Спасти огонь - Гильермо Арриага
Шрифт:
Интервал:
Закладка:
Пахло мочой и экскрементами. Многие из этих людей ночевали перед воротами тюрьмы и устроили импровизированные уборные в синих пластиковых бочках. Вонь стояла невыносимая. Они посмотрели на нас искоса. Мы, вероятно, выглядели пугающе. Двое амбалов в костюмах, высоченная, выше любого из них, женщина и косматый бородатый тип. Сквозь толпу мы прошли к воротам. Их охраняла федеральная полиция. Такие же большие и крепкие мужики, как Рокко и Родриго. Видимо, на потенциальный штурм послали элиту.
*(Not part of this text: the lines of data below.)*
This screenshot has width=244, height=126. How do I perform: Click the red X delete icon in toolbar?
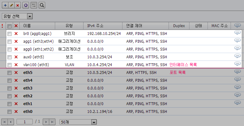click(17, 5)
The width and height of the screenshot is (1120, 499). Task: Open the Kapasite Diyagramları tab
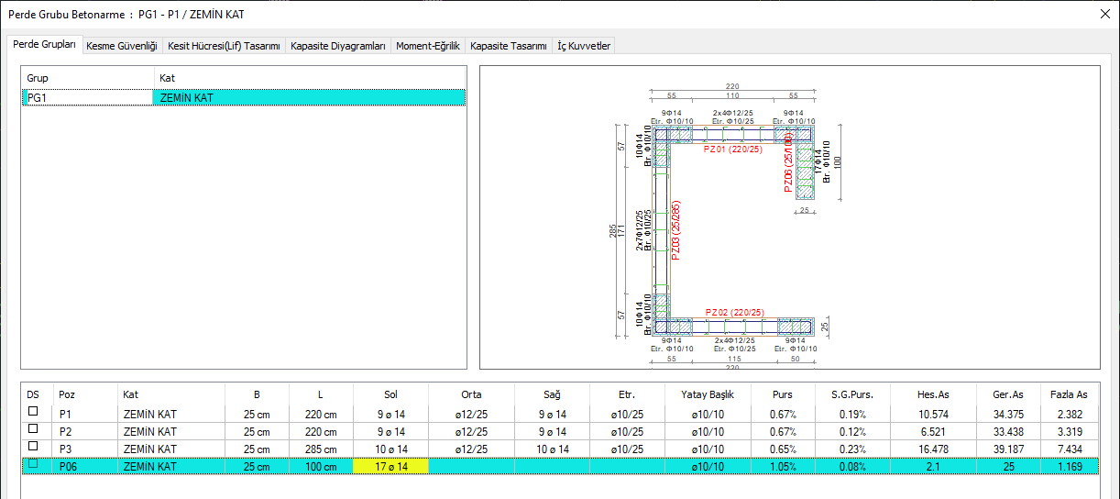(x=337, y=46)
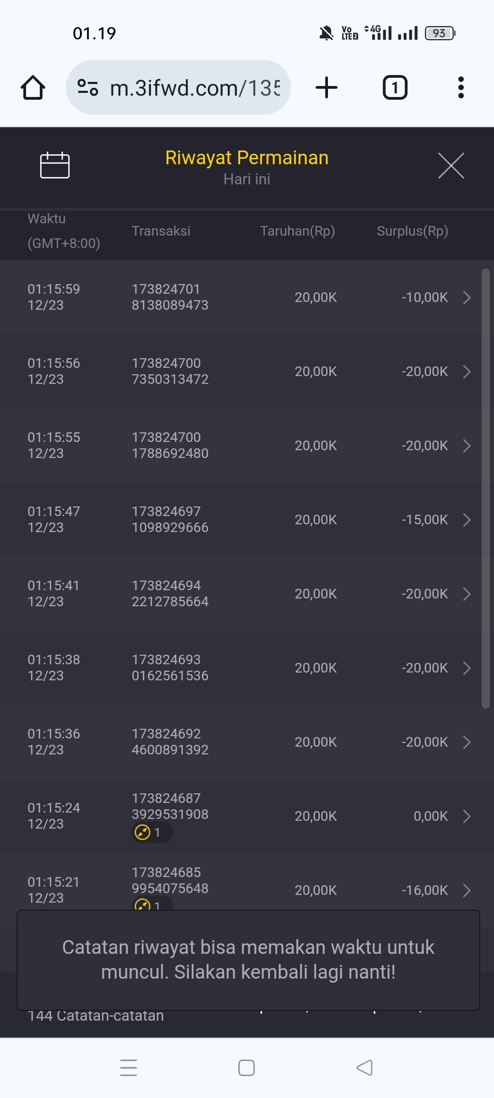Open the browser three-dot menu
The image size is (494, 1098).
coord(461,87)
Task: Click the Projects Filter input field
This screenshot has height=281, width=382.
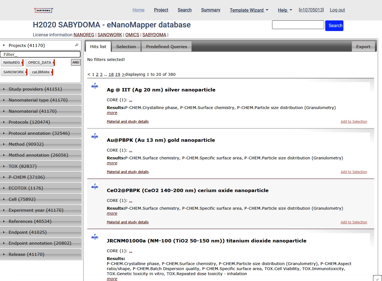Action: 40,55
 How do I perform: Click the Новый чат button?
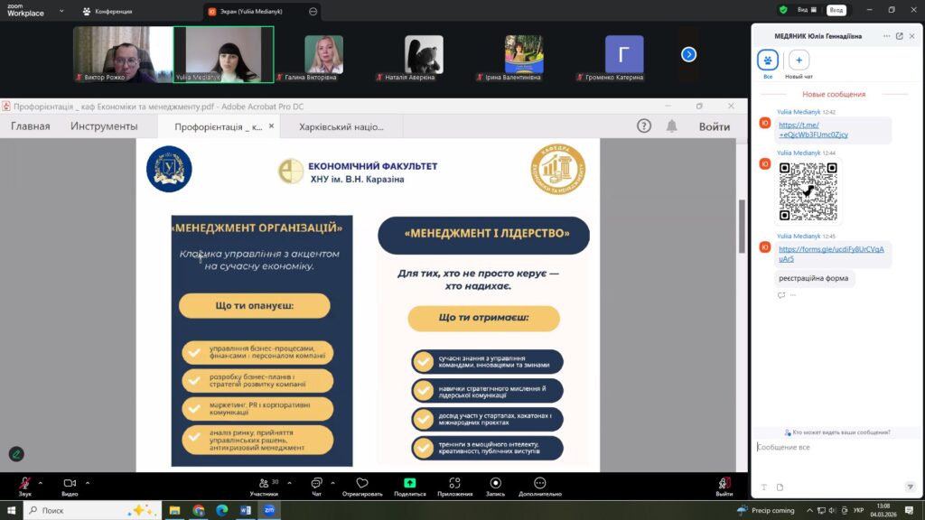(799, 60)

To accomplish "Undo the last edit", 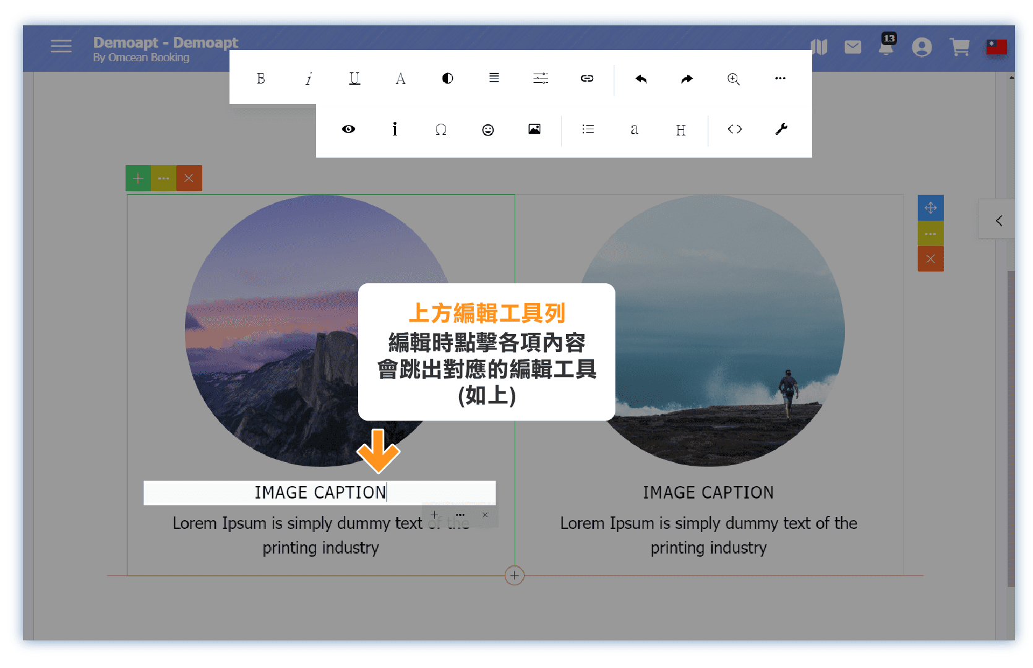I will (x=641, y=79).
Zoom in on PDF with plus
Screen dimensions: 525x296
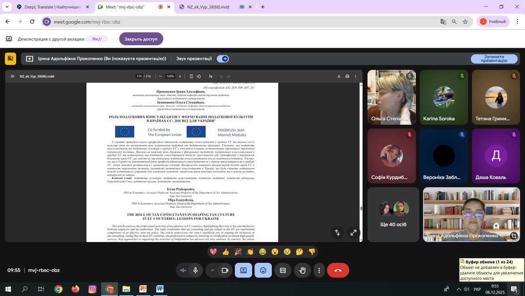tap(180, 76)
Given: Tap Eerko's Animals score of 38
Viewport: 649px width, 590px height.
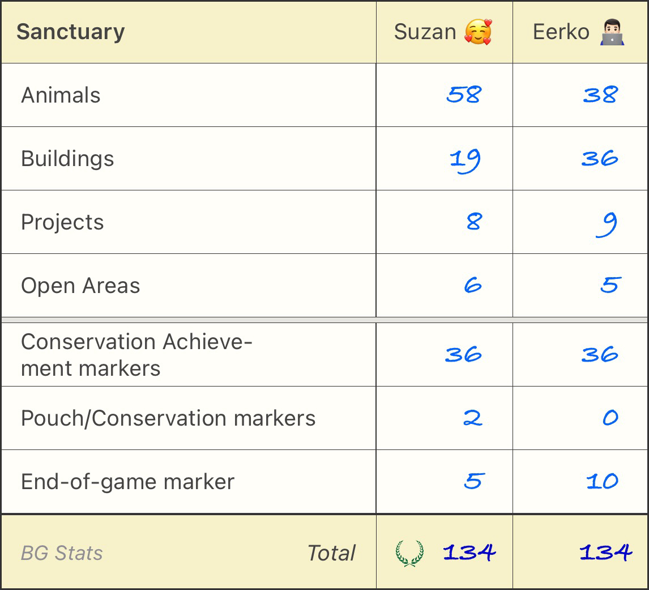Looking at the screenshot, I should (601, 95).
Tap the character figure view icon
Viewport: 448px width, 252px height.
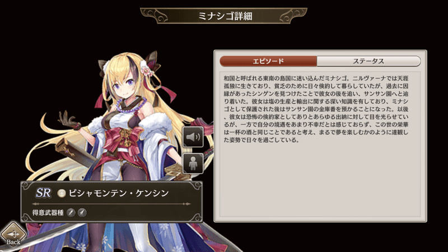click(193, 164)
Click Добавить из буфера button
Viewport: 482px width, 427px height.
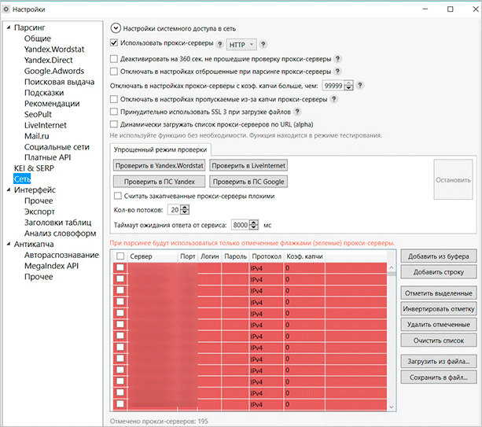438,257
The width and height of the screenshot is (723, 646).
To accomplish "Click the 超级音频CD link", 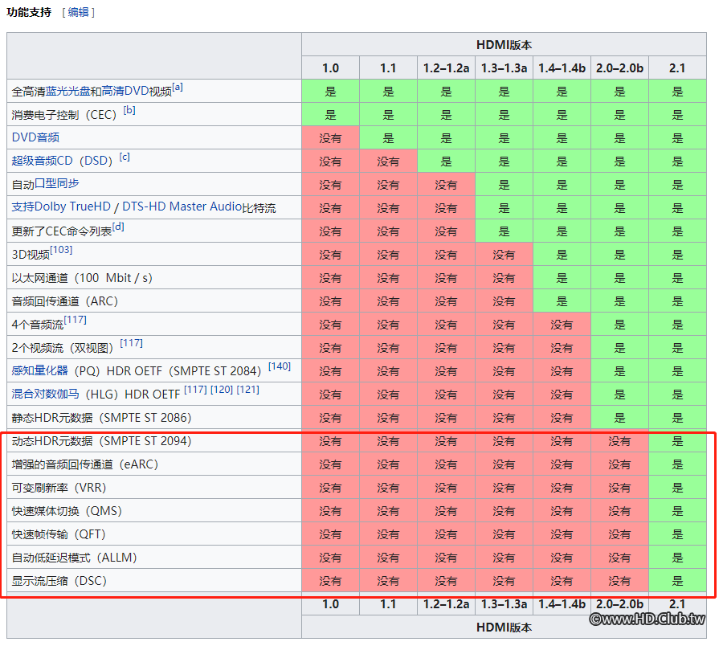I will click(x=42, y=161).
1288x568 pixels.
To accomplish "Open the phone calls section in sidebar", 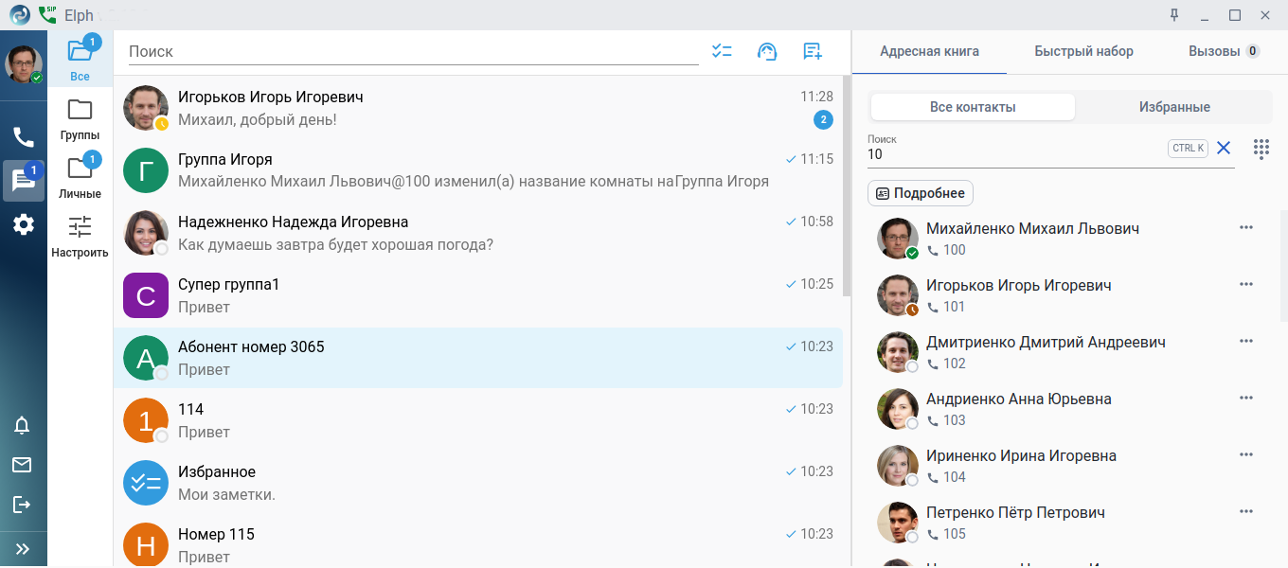I will coord(24,137).
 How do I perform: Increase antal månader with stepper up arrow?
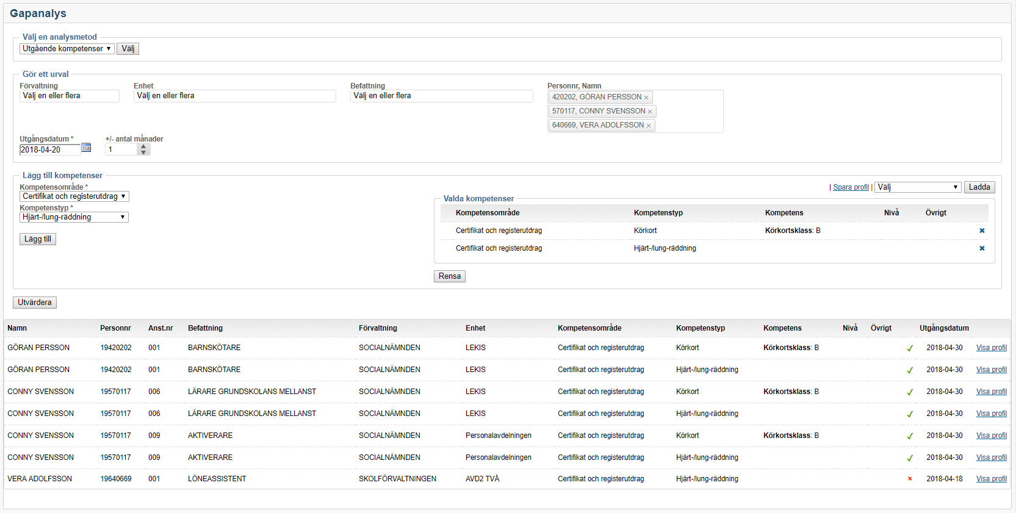click(x=143, y=146)
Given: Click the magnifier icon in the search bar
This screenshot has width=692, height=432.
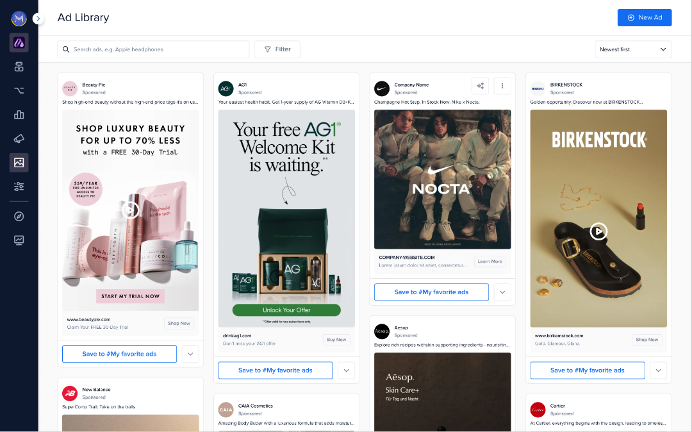Looking at the screenshot, I should pos(66,49).
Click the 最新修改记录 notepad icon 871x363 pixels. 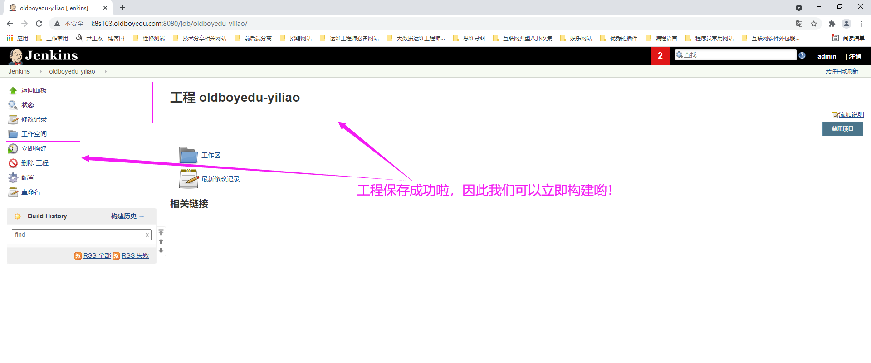[188, 179]
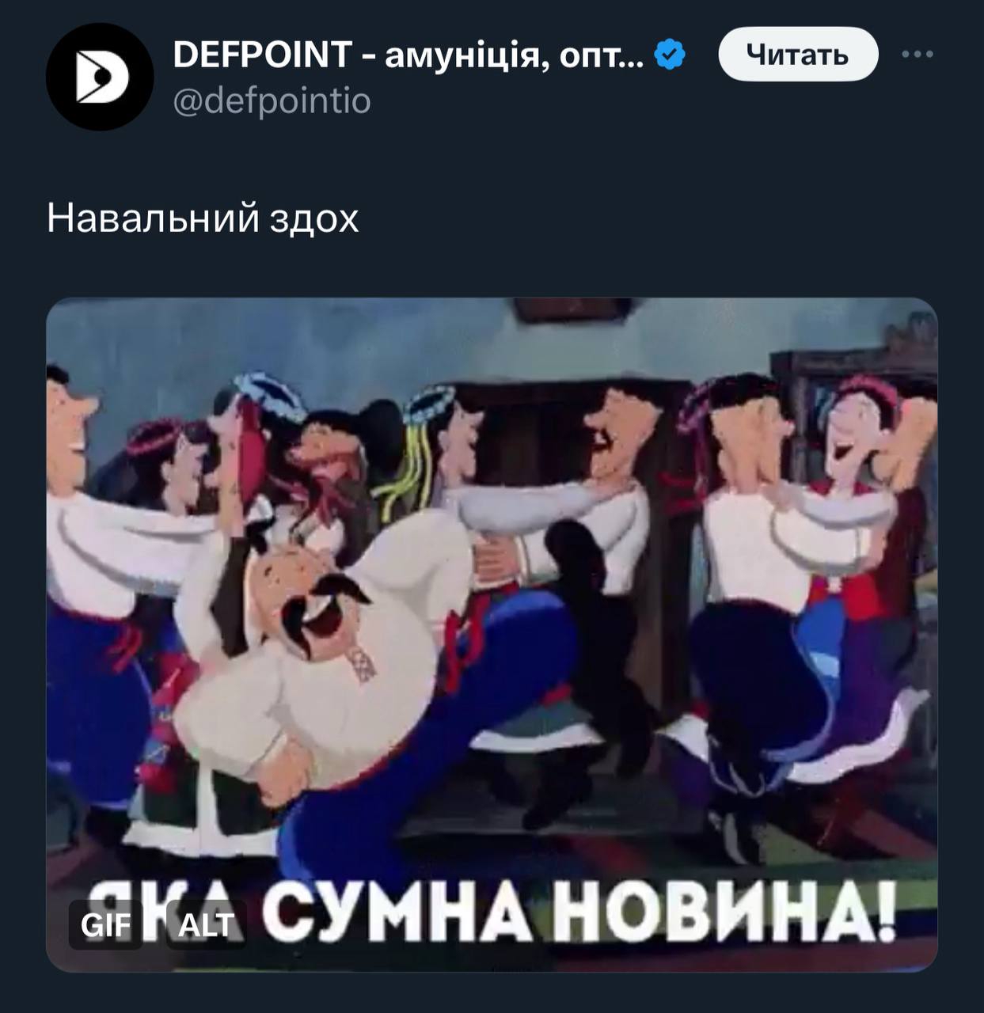Click the picture frame on the GIF wall
Image resolution: width=984 pixels, height=1013 pixels.
click(x=572, y=309)
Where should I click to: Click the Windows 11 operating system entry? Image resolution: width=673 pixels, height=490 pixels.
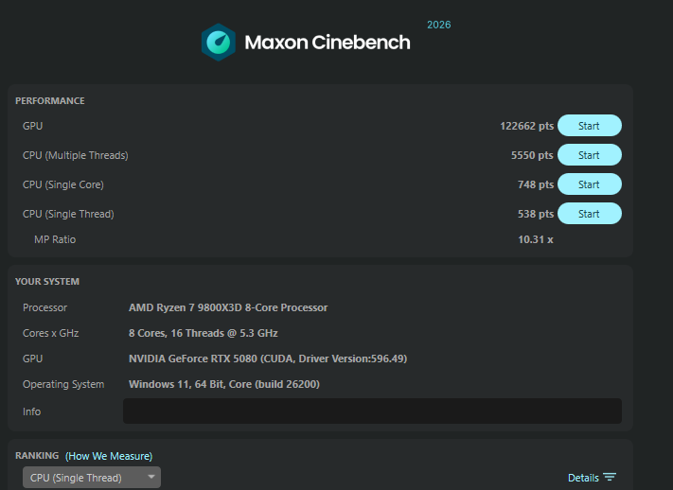coord(224,384)
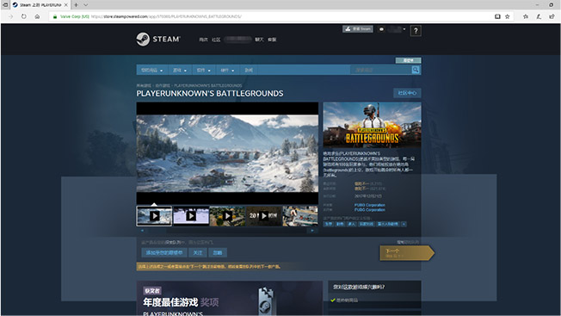Play the second trailer thumbnail
561x316 pixels.
(x=191, y=216)
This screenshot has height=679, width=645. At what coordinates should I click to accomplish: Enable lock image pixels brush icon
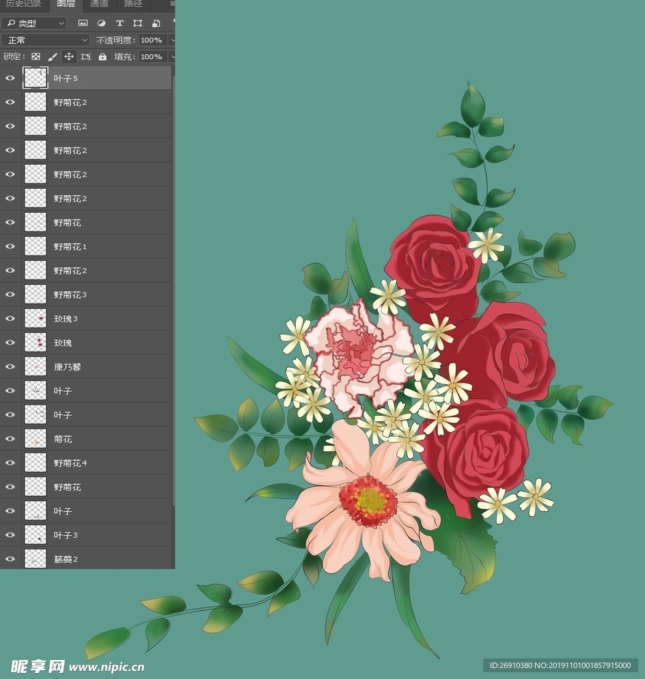pyautogui.click(x=53, y=56)
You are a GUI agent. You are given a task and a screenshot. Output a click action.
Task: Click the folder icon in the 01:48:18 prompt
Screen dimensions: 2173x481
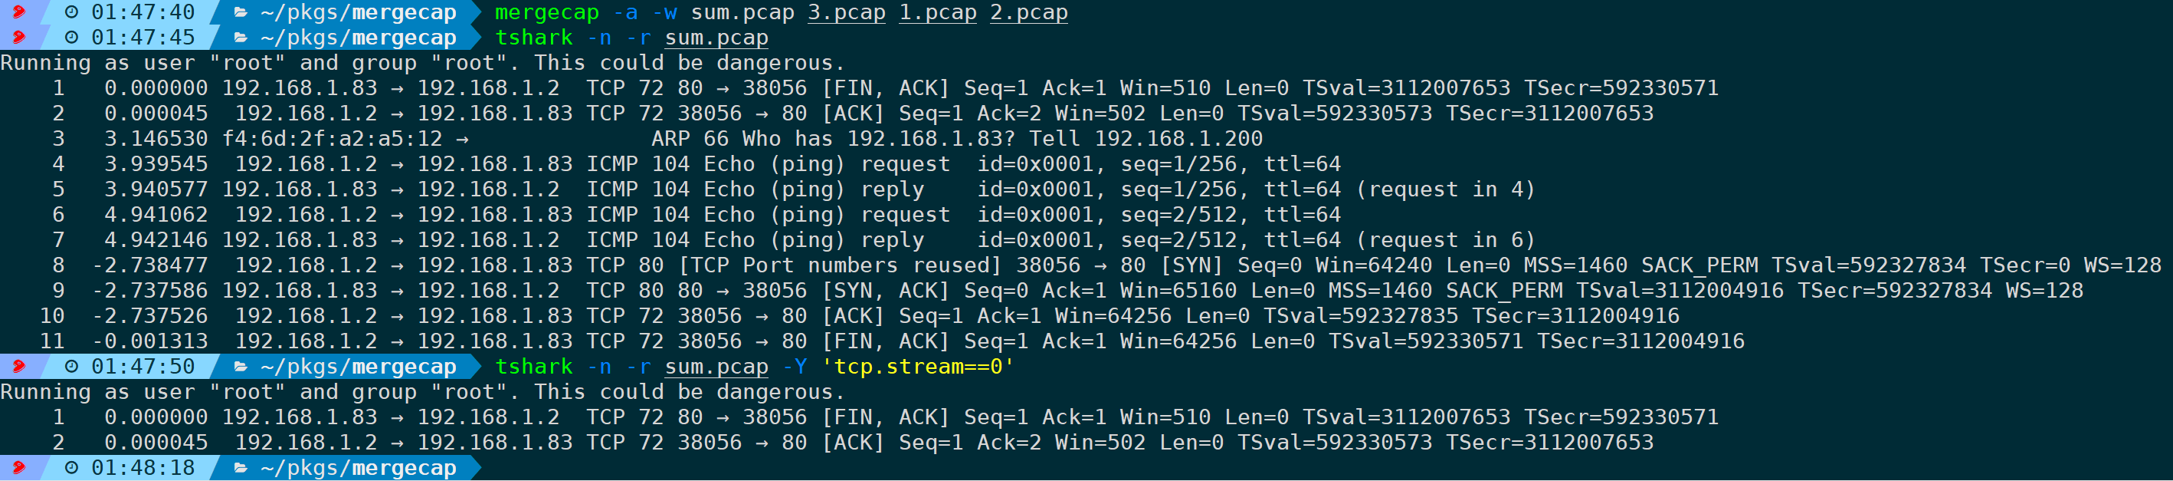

«Что вам нужно?» — спросил один полицейский. «Убедиться, что с другом этой сеньоры все в порядке», — ответил Рокко. Слово «друг» ясно выдавало истинную природу моих отношений с Хосе Куаутемоком. «Вот последние списки погибших и раненых», — сказал он и кивнул на прикрепленный к стенке листик. На нем фломастером были нацарапаны клички жертв: Блоха, Плюгавый, Пузан, Утка, Шкода, Чанок, Медведь. Изредка фигурировали и фамилии Тамаль Сантибаньес, Картоха Санчес. Всего четырнадцать человек, из которых восемь — убитые. Я испытала облегчение, не увидев прозвищ, под которыми был известен Хосе Куаутемок: Блондин, Бугай, Викинг.
«Я хотела бы поговорить с моим другом», — сказала я полицейскому. Он обернулся на меня. В его взгляде сквозило бесконечное презрение. «Что-нибудь еще, сеньора?» — издевательски спросил он. «Нет, больше ничего», — ответила я твердо. Полицейский переглянулся с товарищем и хитро усмехнулся. «Так заходите, позовите», — сказал он и отошел от двери. Я заглянула внутрь: за турникетами и колючей проволокой творилось неописуемое. Десятки заключенных в масках из футболок дежурили во дворах. Горели костры. Матрасы и парты из аудиторий пустили на баррикады. Я видела все это по телевизору и в интернете. А теперь жестокая сущность бунта трепетала прямо передо мной.
«А никого попросить нельзя, чтобы сбегал за моим другом?» — наивно спросила я. Полицейский расхохотался. Хулиан обалдело воззрился на меня. Просьба была совершенно дикая, учитывая обстоятельства. «Сеньора беспокоится за нашего друга», — извиняющимся тоном сказал Хулиан. Слово «наш» несколько сгладило четкий намек на любовника в слове «мой». «У всех, кто вон там толпится, тоже внутри родичи, и никто сюда со всякой фигней не лезет», — отрезал полицейский. «Если сеньора не готова зайти и сама найти своего жениха, тогда не мешайтесь и отойдите к остальным».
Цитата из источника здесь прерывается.